Addressing SNMP agents¶
Sometimes SNMP managers can’t easily change community name to address particular simulated device instance as mention in the previous section. Or it may be useful to present the same simulated device to different SNMP managers differently.
Lite mode¶
When running lite command responder, SNMP Simulator is not using SNMPv3 framework. That implies that SNMPv3 infrastructure can’t be used for agent addressing. In this mode, only SNMP v1 and v2c versions can be handled. The main reason for this lite/legacy mode support is higher performance.
In lite mode, SNMP Simulator attempts to find a .snmprec file to fulfill the request by probing files by paths constructed from pieces of SNMPv1/v2c request data. Path construction occurs by these rules and in this order:
self / <community> / <transport-ID> / <source-address> .snmprec
self / <community> / <transport-ID> .snmprec
self / <community> .snmprec
self .snmprec
The self component is just a constant which conceptually refers to the SNMP engine serving current request.
One of the use-cases is to serve requests with empty SNMP community name.
In other words, SNMP Simulator first tries to take community name, destination and source addresses into account. If that does not match any existing file, the next probe would use community name and destination address. The last resort is to probe files by just community name, as described in previous chapters.
Transport ID is an OID that also identifies local transport endpoint (e.g. protocol, local address and port Simulator is listening on). It is reported by the Simulator on startup for each endpoint it is listening on.
$ snmpsim-command-responder-lite \
--agent-udpv4-endpoint=127.0.0.1:1024 \
--agent-udpv6-endpoint='[::1]:1161'
...
Listening at:
UDP/IPv4 endpoint 127.0.0.1:1024, transport ID 1.3.6.1.6.1.1.0
UDP/IPv6 endpoint ::1:1161, transport ID 1.3.6.1.2.1.100.1.2.0
When mapping source-address into a file, the following transformation rules apply:
- UDP/IPv4:
192.168.1.1 remains 192.168.1.1
- UDP/IPv6:
fe80::12e:410f:40d1:2d13 becomes fe80__12e_410f_40d1_2d13
For example, to make Simulator reporting from particular file to a Manager at 192.168.1.10 whenever community name “public” is used and queries are sent to Simulator over UDP/IPv4 to 192.168.1.1 interface (which is reported by Simulator under transport ID 1.3.6.1.6.1.1.0), device file self/public/1.3.6.1.6.1.1.0/192.168.1.10.snmprec would be used for building responses.
SNMPv3 mode¶
When using full Simulator, SNMPv3 framework is used and all SNMP versions (1, 2c, 3) can be handled.

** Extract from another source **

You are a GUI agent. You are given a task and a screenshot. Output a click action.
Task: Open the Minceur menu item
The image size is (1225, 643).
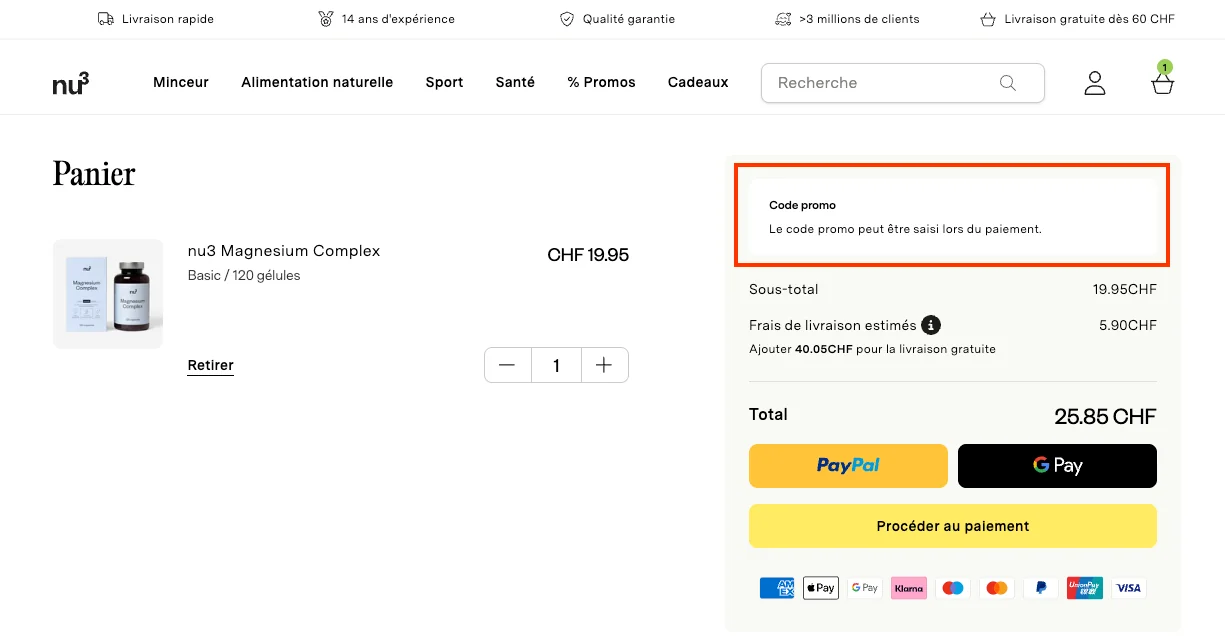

The same filesystem mapping rules apply to SNMP community name, but also to SNMPv3 context name. The path to .snmprec file for fulfilling response is probed at these locations in the following order:
context-engine-id / context-name / transport-ID / source-address .snmprec
context-engine-id / context-name / transport-ID .snmprec
context-engine-id / context-name .snmprec
context-engine-id .snmprec
The context-engine-id component is taken from SNMP Context Engine ID field of the SNMP command request. If it happens to be equal to local SNMP engine ID value, then the constant literal self will be looked up on the file system instead. Conceptually, self refers to the SNMP engine serving current request.

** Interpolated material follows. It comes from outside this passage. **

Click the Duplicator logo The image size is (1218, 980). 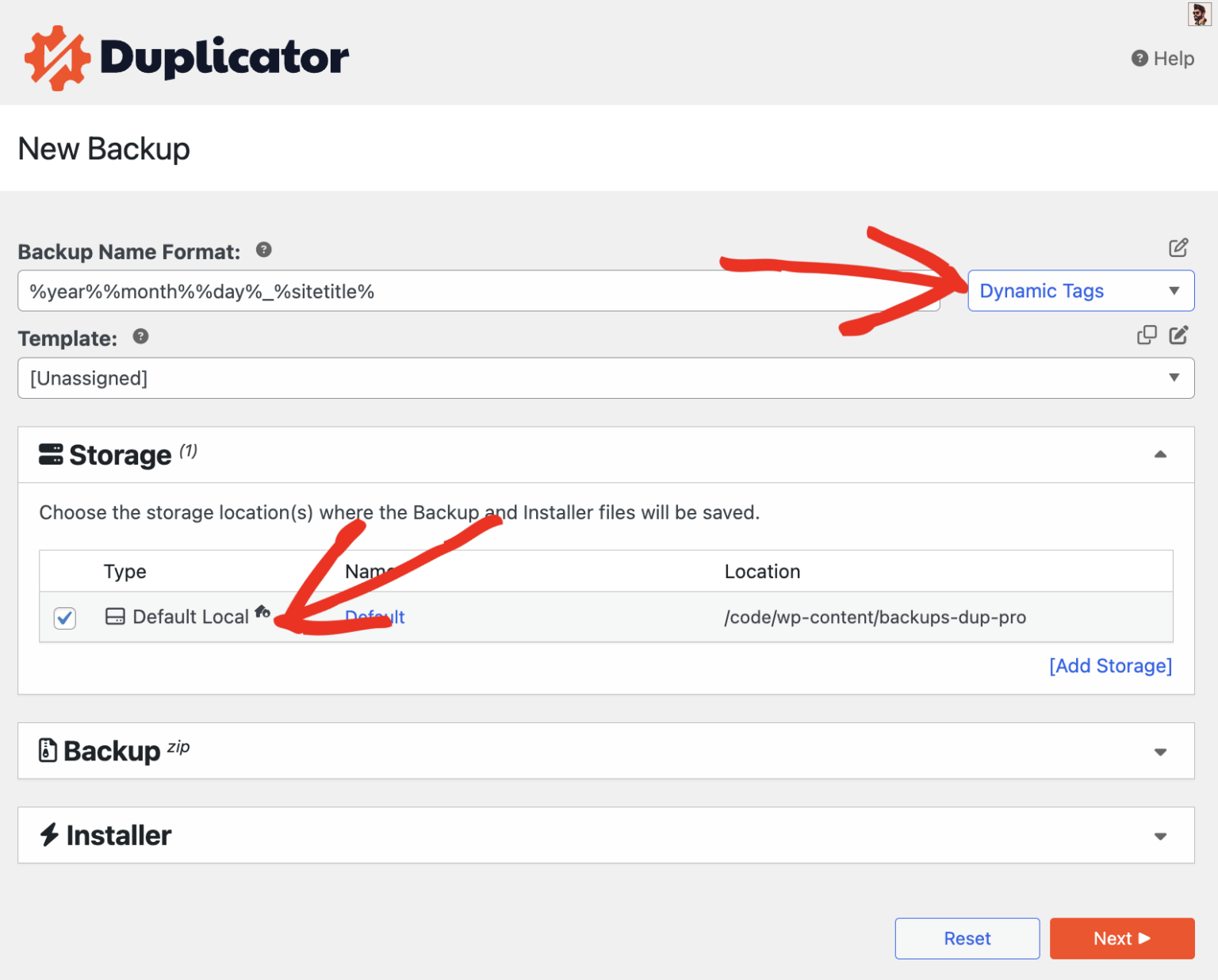186,56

One of the side-effects of supporting context-engine-id is to serve requests with empty SNMP context/community name (i.e. self.snmprec).
For example, to make Simulator reporting from particular file to a Manager at 192.168.1.10 whenever context-name is an empty string and queries are sent to Simulator over UDP/IPv4 to 192.168.1.1 interface (which is reported by Simulator under transport ID 1.3.6.1.6.1.1.0), device file self/1.3.6.1.6.1.1.0/192.168.1.10.snmprec would be used for building responses.